Author(s): anonymous
City of publication: Bennington, Vermont
Date of publication: 25 February 1922
Volume number: none
Issue number: 4344
Pagination: 1

 
Citation
“Chamber of Horrors at Griswold Store.” Bennington Evening Banner 25 Feb. 1922 n4344: p. 1.
 
Transcription
full text
 
Keywords
McKinley assassination (popular culture).
 
Named persons
Warren Burnham; Leon Czolgosz; James A. Garfield; E. T. Griswold; Charles J. Guiteau; Andrew Johnson; Abraham Lincoln; William McKinley.
 
Notes
The identity of Appleby (below) cannot be determined. Possibly it is James F. R. Appleby.
 
Document


Chamber of Horrors at Griswold Store

 

Collection of Grewsome [sic] Relics Incident to Martyrdoms of Three Presidents.
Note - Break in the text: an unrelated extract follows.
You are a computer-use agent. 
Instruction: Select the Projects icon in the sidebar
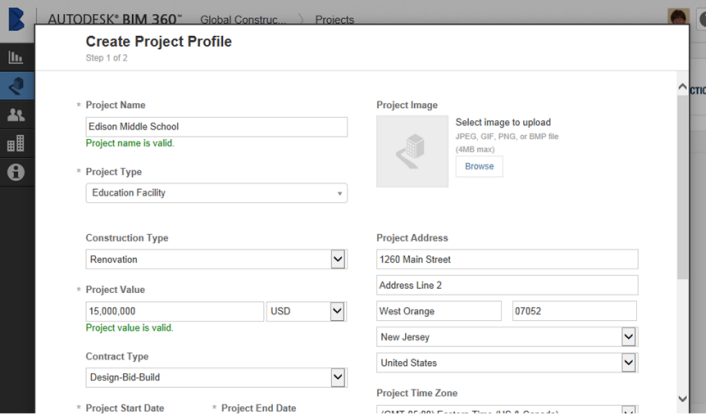[x=16, y=86]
     There is on exhibition in Griswold’s show window relics of our three martyred Presidents, Lincoln, Garfield and McKinley, which are interesting and valuable for impressing historical facts on the minds of observers, although in themselves they are somewhat gruesome.
     A placard gives the date of birth of the President, time he was shot and when he died, and by whom he was murdered.
     There is a campaign watch charm dated 1864 with Lincoln’s portrait on one side and Johnson’s on the obverse; a piece of tanned skin taken from the forearm of Guiteau, the slayer of President Garfield, by Dr. Appleby of Georgetown, D. C. Dr. Appleby was one of the two surgeons who performed the autopsy immediately after the execution and vouches for the genuiness [sic] of this relic. It is now owned by Warren Burnham of this village.
     The third relic is a piece of wood cut from the floor on the exact spot where President McKinley stood when shot by Czolgosz. This was cut by E. T. Griswold. It was the first piece so taken, and which resulted in the immediate clearing of the room by guards and the ultimate railing off of the spot to prevent the dilapitation [sic] of the building by relic hunters.